The Abyssinian should appear to stand tall upon its legs almost as if on tiptoes, and arches it’s back up when it stands alert. This stunning cat almost seems as if it has only just strolled out of the forest, with a look reminiscent of its wild origins of so many years ago.

The best known feature of the Abyssinian cat breed is its ticked and richly colored coat, which is devoid of markings on its neck, tail and legs, but has lovely tabby markings that are restricted only to its face. The coat is resilient, dense and silky and has a lustrous sheen to it. The Abyssinian should have a medium length of coat, which will have four or six alternating bands of light and darker color right along the length of its hair. This banding is called the “ticking” and is what gives the striking translucent effect to the Abyssinian coat. Preferably, the color at the root of each hair is quite bright, and it will match up with the under-color on the cat’s belly and also on the insides of the legs. Because of their gorgeous ticked coat, the Abyssinian cat has been called a ‘hare cat’ and a ‘bunny cat’ as their coat appears very similar to the fur of a rabbit. It is only once the Abyssinian is around one and a half years old, that the stunning ticked coat shows up in its full glory.

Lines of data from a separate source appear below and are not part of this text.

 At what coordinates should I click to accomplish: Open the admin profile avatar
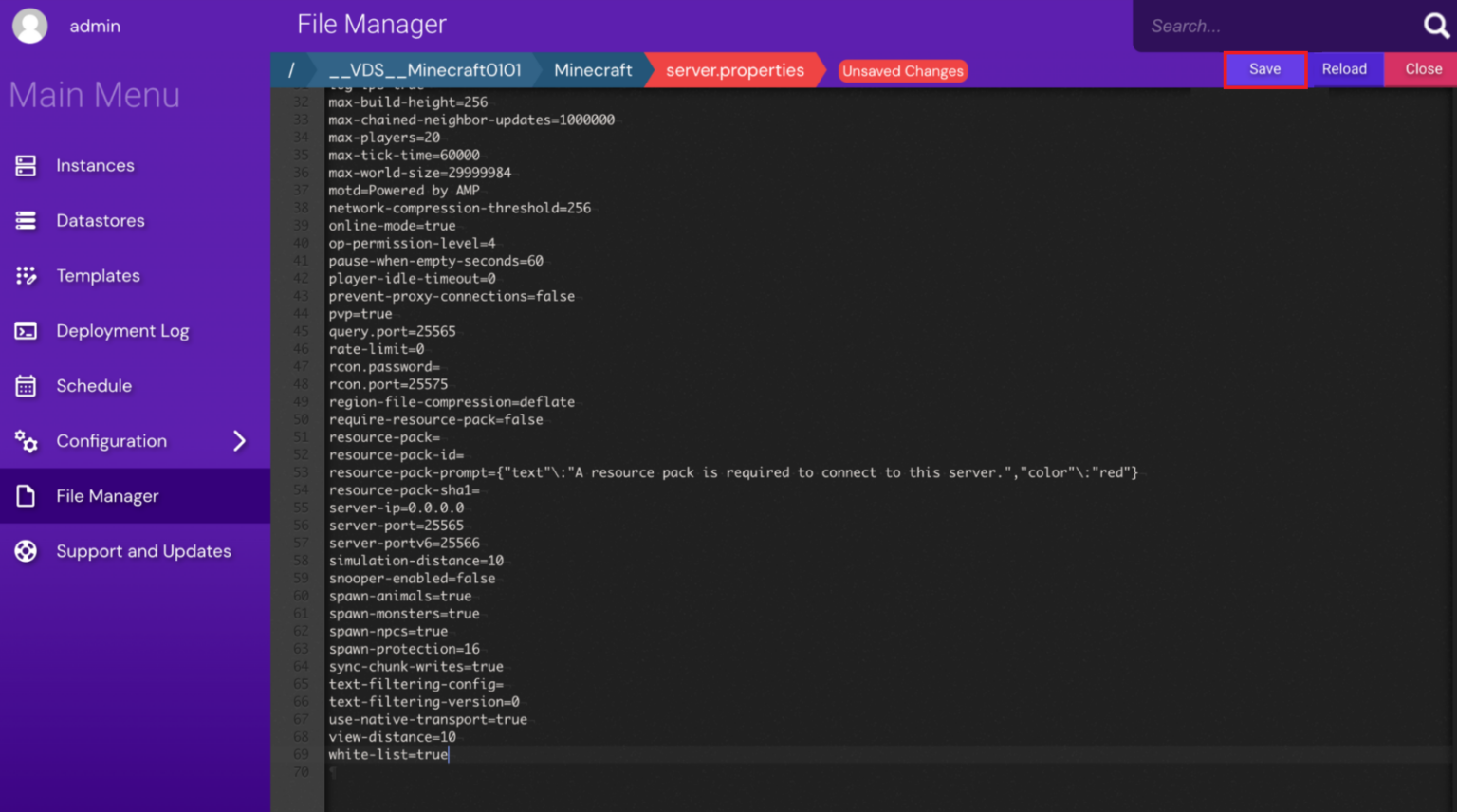[x=29, y=26]
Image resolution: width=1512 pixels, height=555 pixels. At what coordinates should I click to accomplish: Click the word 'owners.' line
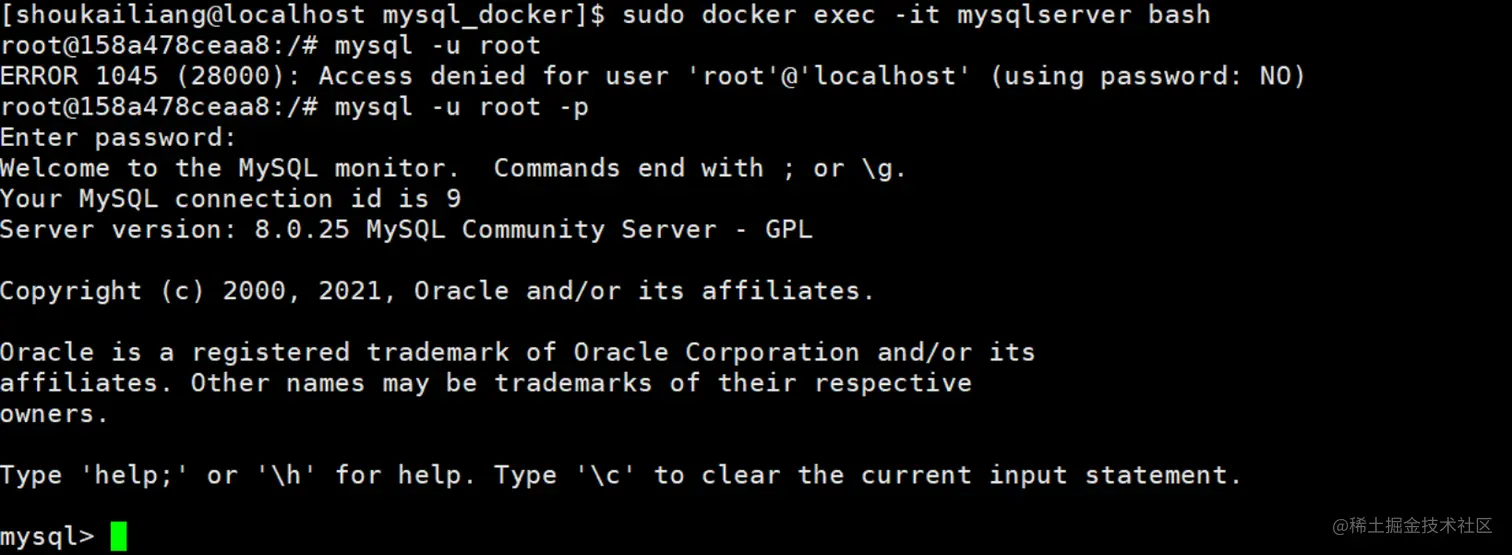click(54, 414)
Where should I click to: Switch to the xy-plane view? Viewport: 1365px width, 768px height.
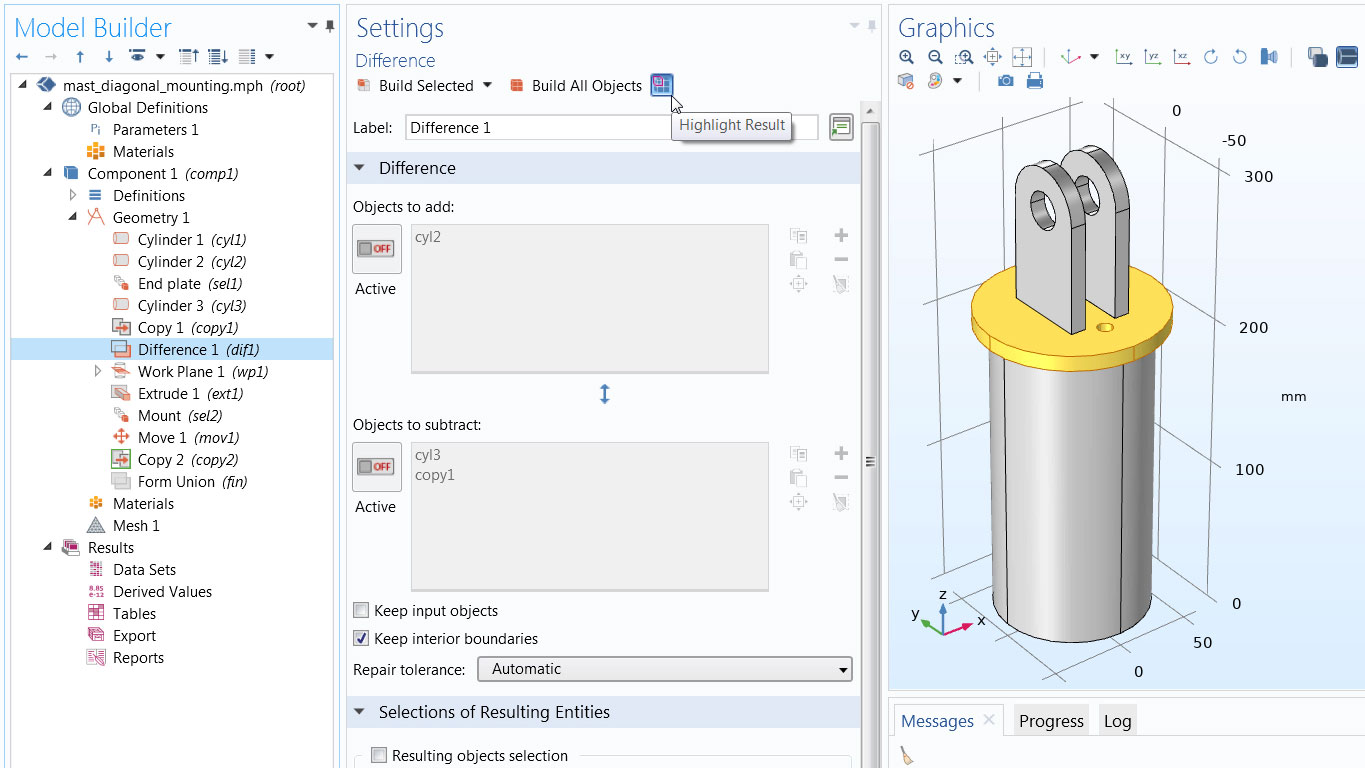tap(1123, 57)
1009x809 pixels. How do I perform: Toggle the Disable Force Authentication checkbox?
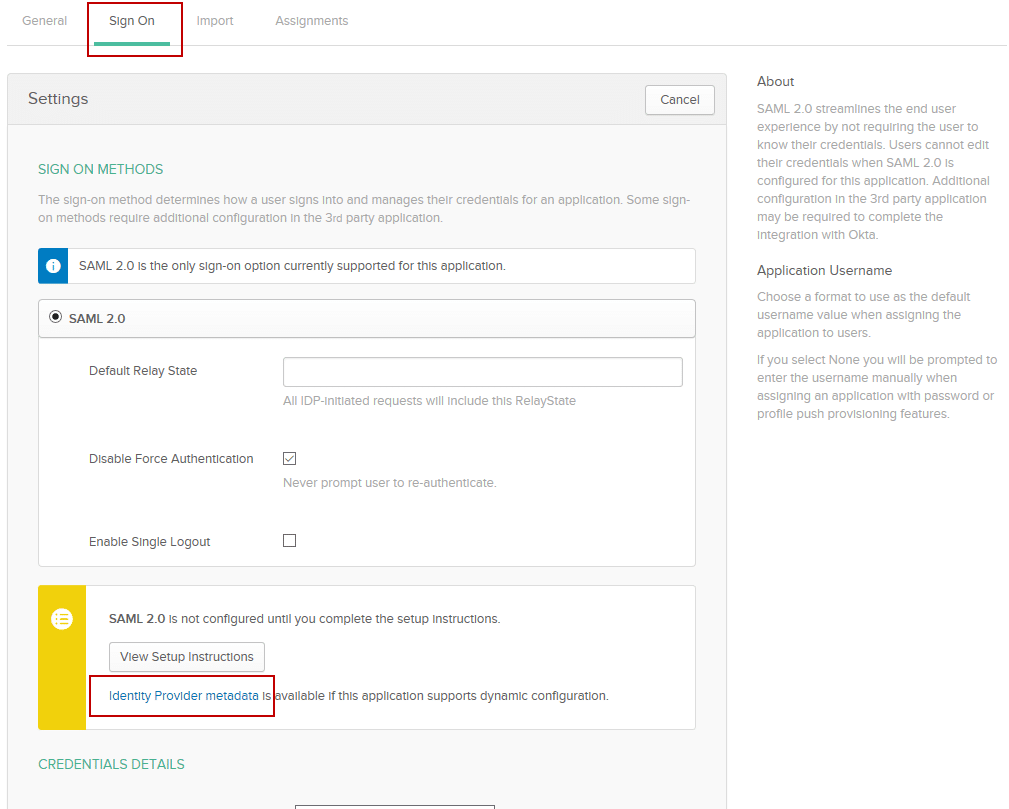pyautogui.click(x=290, y=459)
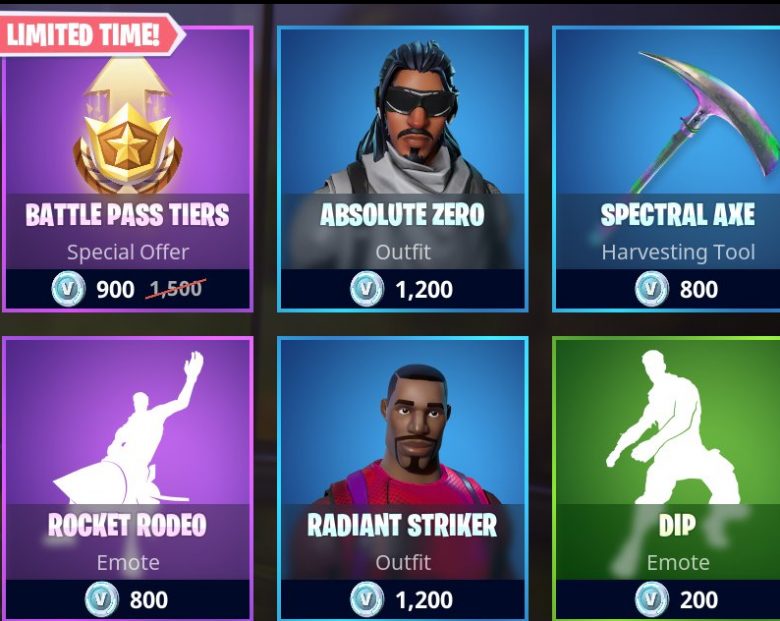
Task: Click the crossed-out 1,500 original price
Action: 176,289
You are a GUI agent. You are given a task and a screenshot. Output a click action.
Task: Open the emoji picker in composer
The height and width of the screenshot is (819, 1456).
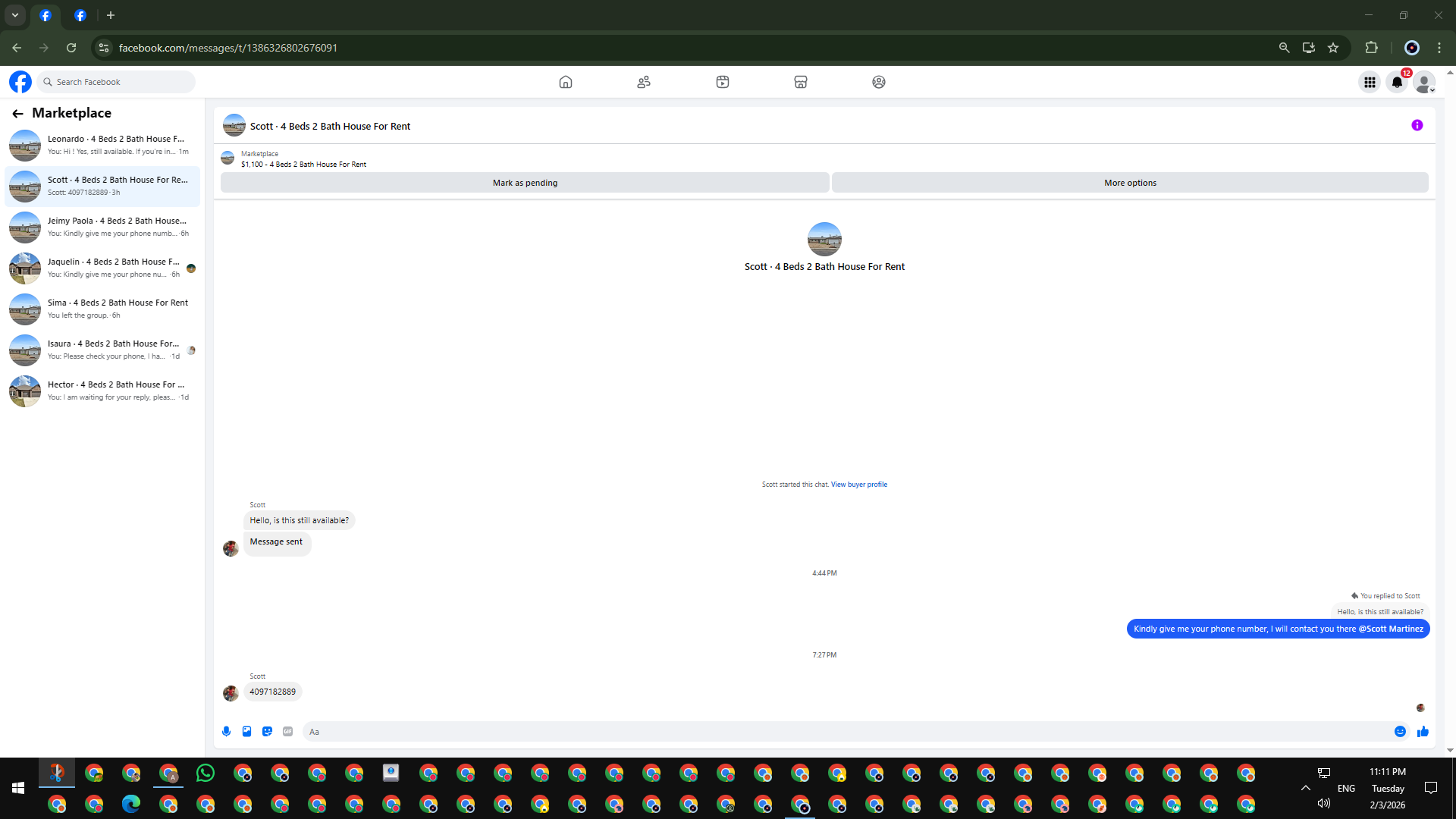pyautogui.click(x=1400, y=731)
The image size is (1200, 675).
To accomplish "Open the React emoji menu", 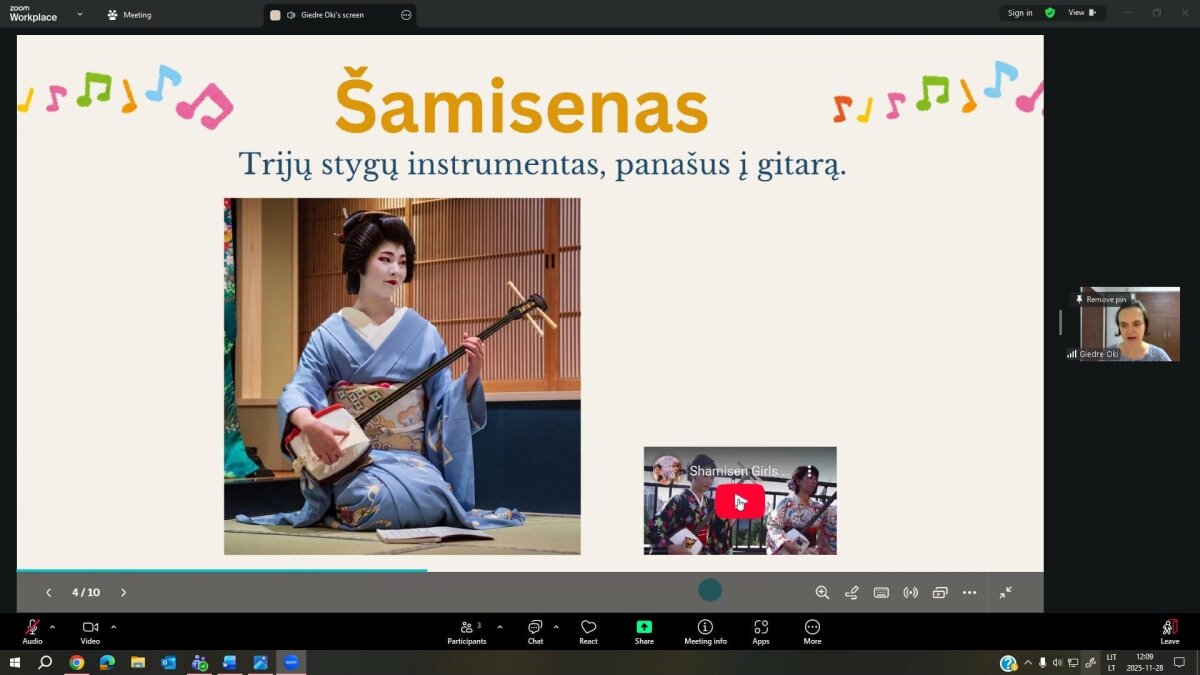I will coord(588,630).
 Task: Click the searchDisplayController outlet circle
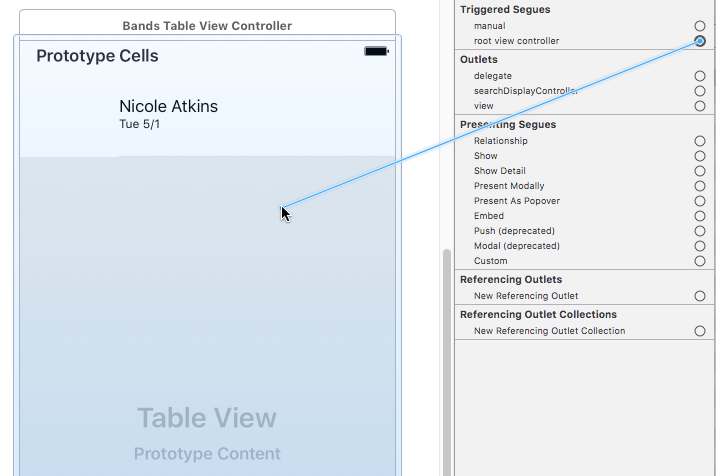click(x=700, y=91)
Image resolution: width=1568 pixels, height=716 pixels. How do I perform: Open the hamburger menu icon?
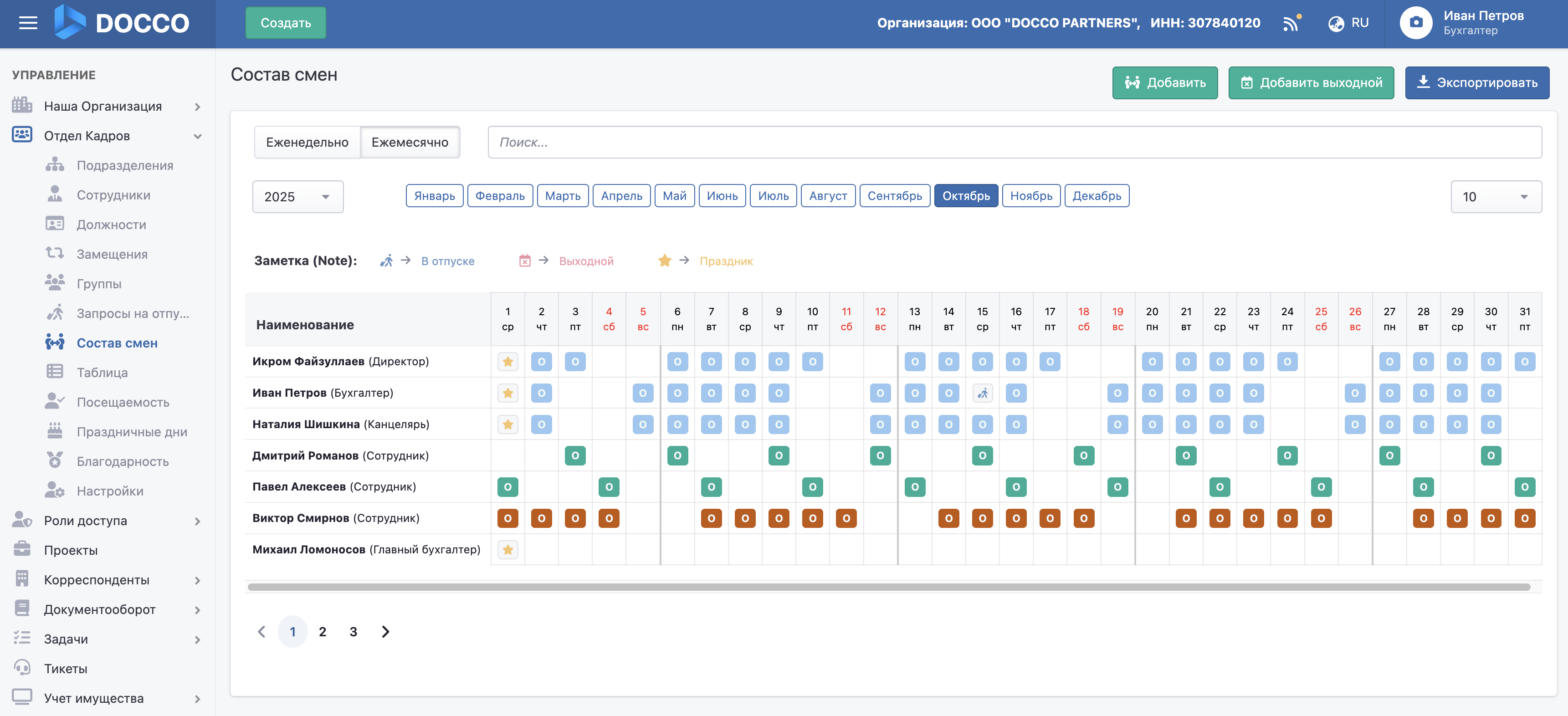tap(28, 23)
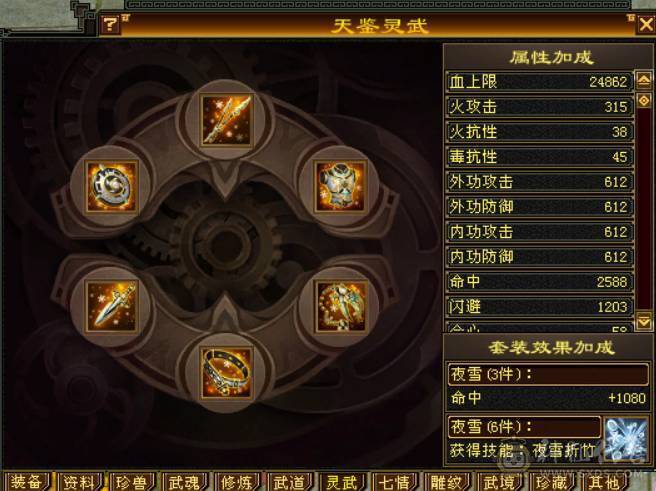The height and width of the screenshot is (491, 656).
Task: Open the question mark help icon
Action: click(110, 24)
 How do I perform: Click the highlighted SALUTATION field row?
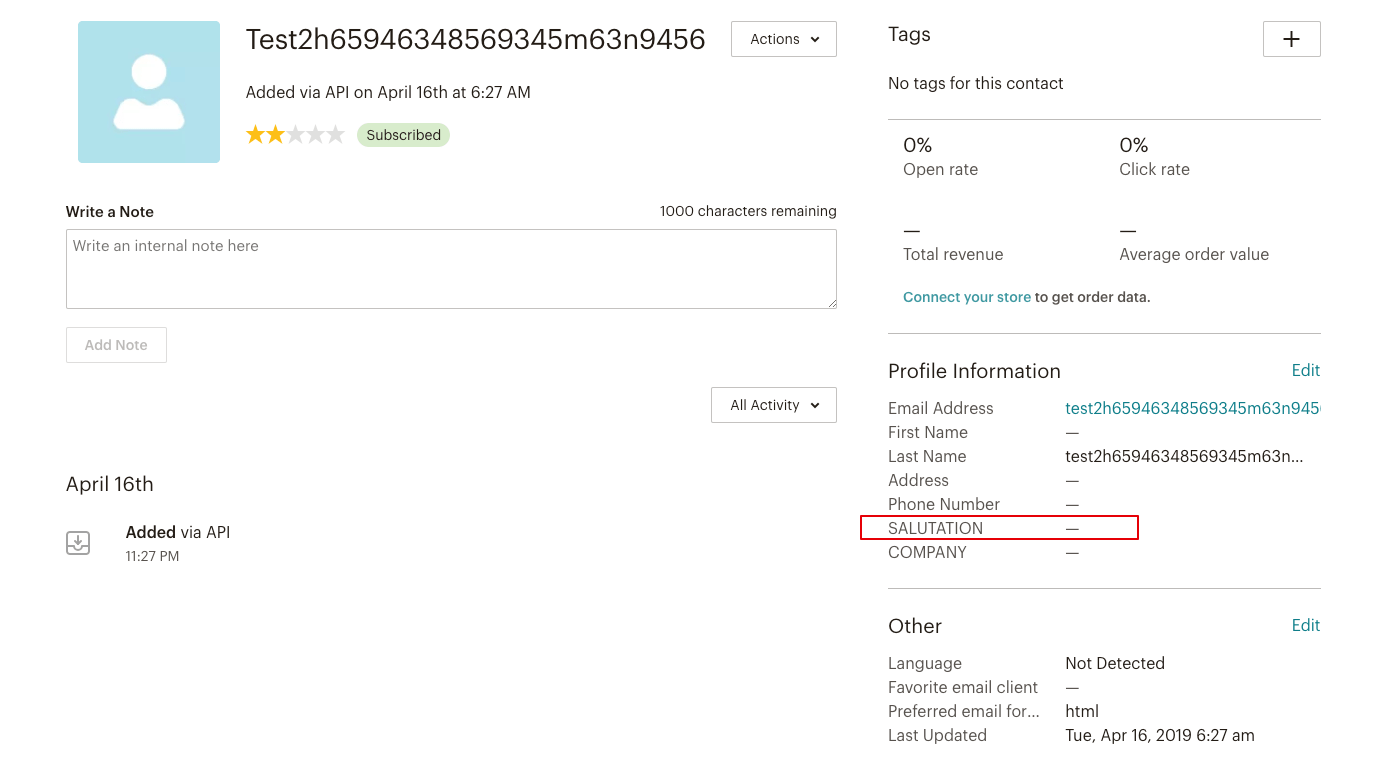tap(999, 528)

The Abyssinian cat’s head should be a modified, slightly rounded wedge shape with no flat planes. Their large, almond shaped eyes can be hazel, gold, green or copper colored. It has large ears as well, and they are wide at their base, cupped shaped and with moderate points on their tips. The ears should be placed so as to give the cat an alert and listening appearance. The Abyssinian’s eyes, ears and head, must compliment each other in a non-extreme fashion, and should be in balance with the rest of the cat.

The complete, overall look of the Abyssinian is strikingly like that of the Lynx; it has quite the wild-cat appearance.

The Abyssinian comes in colors of ruddy, red (also called sorrel), fawn and blue, lilac and cream, silver and chocolate silver, blue silver and fawn silver.

As the Abyssinian matures, it becomes a more magnificent sight. Once they are fully mature, their coat, coat color and muscle tone are fully developed and they really are a regal looking cat.

For a cat fanciers seeking the look of the wild outdoors coupled with an active, independent, yet very loving pet, then this rather ancient breed – The Abyssinian cat – could be exactly what they are looking for. These wonderfully cheeky and lively cats with their gorgeous, sparkling coat are destined give years of fun, enjoyment and much love to any family. It is very easy to see why this breed shares a high spot among the top most popular breeds with pet owners across the globe.

There is also a semi-long-haired Abyssinian type, which is known as the Somali Cat.